吹き飛ばされたグレートウルフの巨体が地に叩きつけられる。
同じく、ハルオも膝から崩れ落ちた。
「……はぁっ…っ、ごほっ……やっ…た……」
視界がにじむ。
今のはほとんど自爆技だ。立ち上がろうとしても、足が言うことを聞かない。
魔力も気力も、もう残っていない。
グレートウルフは倒れ伏していた。
だが、わずかに胸が上下している。
その瞳だけが、まだ獲物を追うようにハルオを捉えている。
「……まだ生きてんのかよ」
呼吸すら苦しい中、舌打ちにもならない呻きが漏れる。
その時。
遠くの木立を揺らして声が届いた。
「――ハルオ! どこだ! 返事しろ!」
クレインだ。
焦りと必死さが混ざった声。
土の感触を背中に受けたまま、ハルオはかすかに笑った。
「無事…なら……それでいい……」
ゆっくりと瞼が落ちる。
戦いの余韻だけが、耳の奥で遠く響いていた。
そう呟き、意識が静かに闇に沈んでいった。
――どれほどの時間が経ったのか。
土の匂いと、冷たい風の感触が戻ってきたとき、ハルオはゆっくりと瞼を開いた。
ぼやけた視界の先に、木々の影と誰かの顔があった。
「……おい、やっと起きたか!」
クレインだった。
顔には泥がつき、息も荒い。それでも安堵の笑みを浮かべている。
「どれくらい……気を失ってた?」
「一時間くらいだ。マジで死んだかと思ったぞ!」
ハルオはゆっくりと体を起こし、周囲を見渡した。
森はひどく荒れていた。
木々は裂け、地面には風が削り取ったような円形の跡――まるで大地がえぐり取られたような跡が広がっている。
その中心に、まだグレートウルフがいた。
巨大な体を横たえ、静かに息をしてこちらを見つめている。
「……やっぱり手加減してたんだな。

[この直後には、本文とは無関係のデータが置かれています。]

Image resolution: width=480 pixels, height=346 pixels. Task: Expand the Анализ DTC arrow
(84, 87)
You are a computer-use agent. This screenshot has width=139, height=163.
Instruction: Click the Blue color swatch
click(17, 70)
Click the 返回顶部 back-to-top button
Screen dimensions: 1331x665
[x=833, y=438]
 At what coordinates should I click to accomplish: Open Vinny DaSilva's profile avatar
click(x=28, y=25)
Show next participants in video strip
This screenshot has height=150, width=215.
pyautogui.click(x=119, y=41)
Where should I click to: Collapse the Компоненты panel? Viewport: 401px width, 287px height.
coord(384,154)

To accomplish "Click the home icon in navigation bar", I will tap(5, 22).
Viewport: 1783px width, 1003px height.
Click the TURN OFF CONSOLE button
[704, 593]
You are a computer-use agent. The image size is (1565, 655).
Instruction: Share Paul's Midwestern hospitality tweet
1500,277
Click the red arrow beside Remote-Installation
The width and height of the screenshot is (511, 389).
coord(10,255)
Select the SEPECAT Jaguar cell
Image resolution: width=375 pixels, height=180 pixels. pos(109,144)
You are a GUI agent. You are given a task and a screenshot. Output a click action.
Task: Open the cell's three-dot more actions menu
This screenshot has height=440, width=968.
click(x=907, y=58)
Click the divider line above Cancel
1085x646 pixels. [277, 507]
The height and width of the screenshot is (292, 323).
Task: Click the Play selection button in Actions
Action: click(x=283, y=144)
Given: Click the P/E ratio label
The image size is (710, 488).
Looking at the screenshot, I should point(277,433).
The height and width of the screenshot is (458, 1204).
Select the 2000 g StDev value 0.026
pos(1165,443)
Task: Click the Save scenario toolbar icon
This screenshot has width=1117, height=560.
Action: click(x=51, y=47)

いや遊ばれてたのか?」
ハルオは小さく呟いた。
クレインが喉を鳴らした。
「いや、どっちが手加減してたのか微妙だけどな……お前のあの魔法、森ひとつ吹っ飛ばす勢いだったぞ」
「理屈は合ってた。でも……あれはまだ完成じゃない」
ハルオの声は穏やかだった。
「空気を抜いた時点で、俺も呼吸できない。あれじゃ使えない」
クレインはため息をつく。
「お前さ、命懸けで“研究”してんじゃねぇよ……」
ふと、グレートウルフが身じろぎした。
二人が構える前に、グレートウルフはゆっくりと頭を上げた。
その青い瞳が、まっすぐハルオを見つめる。
(……敵意はない?)
風が通り抜ける。
グレートウルフは一度、低く鳴いた。白
次の瞬間、銀白の毛並みが光に溶けるように消えていった。
残ったのは、淡く輝く蒼い毛束ひとつ。
クレインが呆然とつぶやく。
「……これ、グレートウルフの……しかも上位種!」
ハルオはそれを拾い上げ、魔法の袋に入れた。
「昇級ポイント、確定だな。しかも、上位種だ」
「ははっ……やったな」
ハルオは立ち上がり、深呼吸をした。
森の空気が、やけに澄んでいる。
「帰ろう。あとは報告だ」
クレインが頷く。
「……なぁハルオ」
「ん?」
「お前、いったい何者なんだ?」
ハルオは少しだけ笑って、空を見上げた。
「ただの冒険者あがりの学園生だよ。ちょっと“風通しのいい”頭してるだけさ」
そして二人は、夕焼けの森をあとにした。